— begin SOURCE MATERIAL —

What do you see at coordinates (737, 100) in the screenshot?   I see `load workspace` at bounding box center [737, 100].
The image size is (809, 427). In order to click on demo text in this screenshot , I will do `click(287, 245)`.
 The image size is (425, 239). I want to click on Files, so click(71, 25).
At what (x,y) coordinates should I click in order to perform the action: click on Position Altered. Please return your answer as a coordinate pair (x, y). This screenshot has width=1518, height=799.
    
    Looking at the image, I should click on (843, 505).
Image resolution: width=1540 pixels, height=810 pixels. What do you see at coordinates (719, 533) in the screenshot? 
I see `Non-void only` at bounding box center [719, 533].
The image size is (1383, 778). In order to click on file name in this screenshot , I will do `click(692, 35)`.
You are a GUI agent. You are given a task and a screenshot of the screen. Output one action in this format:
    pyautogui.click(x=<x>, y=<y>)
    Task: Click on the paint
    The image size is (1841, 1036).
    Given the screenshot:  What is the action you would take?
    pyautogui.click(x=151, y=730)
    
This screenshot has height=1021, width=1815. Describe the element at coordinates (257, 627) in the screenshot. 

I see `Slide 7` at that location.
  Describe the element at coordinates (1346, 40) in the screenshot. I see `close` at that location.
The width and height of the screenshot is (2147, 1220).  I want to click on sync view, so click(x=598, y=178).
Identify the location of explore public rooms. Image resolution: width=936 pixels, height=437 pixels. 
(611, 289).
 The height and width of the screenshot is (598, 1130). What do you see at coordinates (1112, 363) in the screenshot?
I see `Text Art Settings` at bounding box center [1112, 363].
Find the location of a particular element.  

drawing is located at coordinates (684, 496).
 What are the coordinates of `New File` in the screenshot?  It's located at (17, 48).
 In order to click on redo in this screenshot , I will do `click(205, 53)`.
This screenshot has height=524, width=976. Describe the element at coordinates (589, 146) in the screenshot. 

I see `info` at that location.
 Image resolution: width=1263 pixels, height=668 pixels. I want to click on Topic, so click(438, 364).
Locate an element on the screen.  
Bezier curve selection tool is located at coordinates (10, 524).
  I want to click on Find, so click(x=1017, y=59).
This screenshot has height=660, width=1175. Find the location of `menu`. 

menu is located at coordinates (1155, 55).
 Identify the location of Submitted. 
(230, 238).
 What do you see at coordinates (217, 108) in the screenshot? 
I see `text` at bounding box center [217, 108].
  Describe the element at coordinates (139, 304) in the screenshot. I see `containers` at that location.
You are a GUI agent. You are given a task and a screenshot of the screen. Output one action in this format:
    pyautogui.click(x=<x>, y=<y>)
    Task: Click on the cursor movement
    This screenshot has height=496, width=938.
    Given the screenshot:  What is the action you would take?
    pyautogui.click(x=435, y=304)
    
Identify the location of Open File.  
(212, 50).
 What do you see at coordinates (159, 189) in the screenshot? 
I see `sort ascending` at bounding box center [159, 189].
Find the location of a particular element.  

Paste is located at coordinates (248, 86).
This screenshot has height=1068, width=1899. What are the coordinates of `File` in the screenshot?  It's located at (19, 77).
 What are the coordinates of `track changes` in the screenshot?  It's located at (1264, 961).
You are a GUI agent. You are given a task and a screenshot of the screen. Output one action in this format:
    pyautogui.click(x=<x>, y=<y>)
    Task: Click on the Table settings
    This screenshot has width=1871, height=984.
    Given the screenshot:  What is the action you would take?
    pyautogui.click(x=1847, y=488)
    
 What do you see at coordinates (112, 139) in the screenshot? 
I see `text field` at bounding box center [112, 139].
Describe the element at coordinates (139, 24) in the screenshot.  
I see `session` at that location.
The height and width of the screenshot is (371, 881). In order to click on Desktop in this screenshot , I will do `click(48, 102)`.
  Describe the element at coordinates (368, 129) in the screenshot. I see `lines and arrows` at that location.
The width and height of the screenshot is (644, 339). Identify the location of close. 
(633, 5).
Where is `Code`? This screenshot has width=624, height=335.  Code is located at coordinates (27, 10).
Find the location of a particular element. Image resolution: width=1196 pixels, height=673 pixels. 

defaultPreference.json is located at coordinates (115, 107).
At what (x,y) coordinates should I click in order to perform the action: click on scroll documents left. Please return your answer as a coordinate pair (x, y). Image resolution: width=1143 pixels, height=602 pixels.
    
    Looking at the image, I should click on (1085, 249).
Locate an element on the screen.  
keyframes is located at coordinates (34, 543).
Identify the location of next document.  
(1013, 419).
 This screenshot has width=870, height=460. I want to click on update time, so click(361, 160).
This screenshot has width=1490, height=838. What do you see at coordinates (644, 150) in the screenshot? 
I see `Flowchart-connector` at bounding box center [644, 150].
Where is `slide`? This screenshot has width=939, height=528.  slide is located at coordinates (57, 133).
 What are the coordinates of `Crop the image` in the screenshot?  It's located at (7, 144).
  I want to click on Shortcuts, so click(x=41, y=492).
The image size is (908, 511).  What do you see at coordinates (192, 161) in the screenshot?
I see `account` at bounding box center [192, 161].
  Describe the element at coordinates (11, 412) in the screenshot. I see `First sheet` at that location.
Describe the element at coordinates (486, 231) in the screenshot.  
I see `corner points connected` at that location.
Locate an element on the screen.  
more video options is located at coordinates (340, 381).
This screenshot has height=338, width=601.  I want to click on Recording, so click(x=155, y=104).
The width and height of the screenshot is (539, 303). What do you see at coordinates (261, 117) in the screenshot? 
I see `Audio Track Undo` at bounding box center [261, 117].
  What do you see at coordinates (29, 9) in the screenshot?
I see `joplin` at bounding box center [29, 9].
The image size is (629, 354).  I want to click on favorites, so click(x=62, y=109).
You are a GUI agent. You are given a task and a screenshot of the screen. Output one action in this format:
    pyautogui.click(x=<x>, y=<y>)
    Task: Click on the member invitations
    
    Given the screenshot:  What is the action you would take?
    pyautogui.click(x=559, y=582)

— end SOURCE MATERIAL —

OBJECTIVE: Retype all of the records above without changing a single character.

SOLUTION BELOW:
What do you see at coordinates (737, 100) in the screenshot?   I see `load workspace` at bounding box center [737, 100].
The image size is (809, 427). In order to click on demo text in this screenshot , I will do `click(287, 245)`.
 The image size is (425, 239). I want to click on Files, so click(71, 25).
At what (x,y) coordinates should I click in order to perform the action: click on Position Altered. Please return your answer as a coordinate pair (x, y). This screenshot has width=1518, height=799.
    
    Looking at the image, I should click on (843, 505).
Image resolution: width=1540 pixels, height=810 pixels. What do you see at coordinates (719, 533) in the screenshot? 
I see `Non-void only` at bounding box center [719, 533].
The image size is (1383, 778). In order to click on file name in this screenshot , I will do `click(692, 35)`.
You are a GUI agent. You are given a task and a screenshot of the screen. Output one action in this format:
    pyautogui.click(x=<x>, y=<y>)
    Task: Click on the paint
    The image size is (1841, 1036).
    Given the screenshot:  What is the action you would take?
    pyautogui.click(x=151, y=730)
    
This screenshot has height=1021, width=1815. Describe the element at coordinates (257, 627) in the screenshot. 

I see `Slide 7` at that location.
  Describe the element at coordinates (1346, 40) in the screenshot. I see `close` at that location.
The width and height of the screenshot is (2147, 1220).  I want to click on sync view, so click(x=598, y=178).
Identify the location of explore public rooms. Image resolution: width=936 pixels, height=437 pixels. 
(611, 289).
 The height and width of the screenshot is (598, 1130). What do you see at coordinates (1112, 363) in the screenshot?
I see `Text Art Settings` at bounding box center [1112, 363].
Find the location of a particular element.  

drawing is located at coordinates (684, 496).
 What are the coordinates of `New File` in the screenshot?  It's located at (17, 48).
 In order to click on redo in this screenshot , I will do `click(205, 53)`.
This screenshot has height=524, width=976. Describe the element at coordinates (589, 146) in the screenshot. 

I see `info` at that location.
 Image resolution: width=1263 pixels, height=668 pixels. I want to click on Topic, so click(438, 364).
Locate an element on the screen.  
Bezier curve selection tool is located at coordinates (10, 524).
  I want to click on Find, so click(x=1017, y=59).
This screenshot has height=660, width=1175. Find the location of `menu`. 

menu is located at coordinates (1155, 55).
 Identify the location of Submitted. 
(230, 238).
 What do you see at coordinates (217, 108) in the screenshot? 
I see `text` at bounding box center [217, 108].
  Describe the element at coordinates (139, 304) in the screenshot. I see `containers` at that location.
You are a GUI agent. You are given a task and a screenshot of the screen. Output one action in this format:
    pyautogui.click(x=<x>, y=<y>)
    Task: Click on the cursor movement
    This screenshot has height=496, width=938.
    Given the screenshot:  What is the action you would take?
    pyautogui.click(x=435, y=304)
    
Identify the location of Open File.  
(212, 50).
 What do you see at coordinates (159, 189) in the screenshot? 
I see `sort ascending` at bounding box center [159, 189].
Find the location of a particular element.  

Paste is located at coordinates (248, 86).
This screenshot has height=1068, width=1899. What are the coordinates of `File` in the screenshot?  It's located at (19, 77).
 What are the coordinates of `track changes` in the screenshot?  It's located at (1264, 961).
You are a GUI agent. You are given a task and a screenshot of the screen. Output one action in this format:
    pyautogui.click(x=<x>, y=<y>)
    Task: Click on the Table settings
    This screenshot has width=1871, height=984.
    Given the screenshot:  What is the action you would take?
    pyautogui.click(x=1847, y=488)
    
 What do you see at coordinates (112, 139) in the screenshot? 
I see `text field` at bounding box center [112, 139].
Describe the element at coordinates (139, 24) in the screenshot.  
I see `session` at that location.
The height and width of the screenshot is (371, 881). In order to click on Desktop in this screenshot , I will do `click(48, 102)`.
  Describe the element at coordinates (368, 129) in the screenshot. I see `lines and arrows` at that location.
The width and height of the screenshot is (644, 339). Identify the location of close. 
(633, 5).
Where is `Code`? This screenshot has width=624, height=335.  Code is located at coordinates (27, 10).
Find the location of a particular element. Image resolution: width=1196 pixels, height=673 pixels. 

defaultPreference.json is located at coordinates (115, 107).
At what (x,y) coordinates should I click in order to perform the action: click on scroll documents left. Please return your answer as a coordinate pair (x, y). Image resolution: width=1143 pixels, height=602 pixels.
    
    Looking at the image, I should click on (1085, 249).
Locate an element on the screen.  
keyframes is located at coordinates (34, 543).
Identify the location of next document.  
(1013, 419).
 This screenshot has width=870, height=460. I want to click on update time, so click(361, 160).
This screenshot has width=1490, height=838. What do you see at coordinates (644, 150) in the screenshot? 
I see `Flowchart-connector` at bounding box center [644, 150].
Where is `slide`? This screenshot has width=939, height=528.  slide is located at coordinates (57, 133).
 What are the coordinates of `Crop the image` in the screenshot?  It's located at (7, 144).
  I want to click on Shortcuts, so click(x=41, y=492).
The image size is (908, 511).  What do you see at coordinates (192, 161) in the screenshot?
I see `account` at bounding box center [192, 161].
  Describe the element at coordinates (11, 412) in the screenshot. I see `First sheet` at that location.
Describe the element at coordinates (486, 231) in the screenshot.  
I see `corner points connected` at that location.
Locate an element on the screen.  
more video options is located at coordinates (340, 381).
This screenshot has height=338, width=601.  I want to click on Recording, so click(x=155, y=104).
The width and height of the screenshot is (539, 303). What do you see at coordinates (261, 117) in the screenshot? 
I see `Audio Track Undo` at bounding box center [261, 117].
  What do you see at coordinates (29, 9) in the screenshot?
I see `joplin` at bounding box center [29, 9].
The image size is (629, 354).  I want to click on favorites, so click(x=62, y=109).
You are a GUI agent. You are given a task and a screenshot of the screen. Output one action in this format:
    pyautogui.click(x=<x>, y=<y>)
    Task: Click on the member invitations
    
    Given the screenshot:  What is the action you would take?
    pyautogui.click(x=559, y=582)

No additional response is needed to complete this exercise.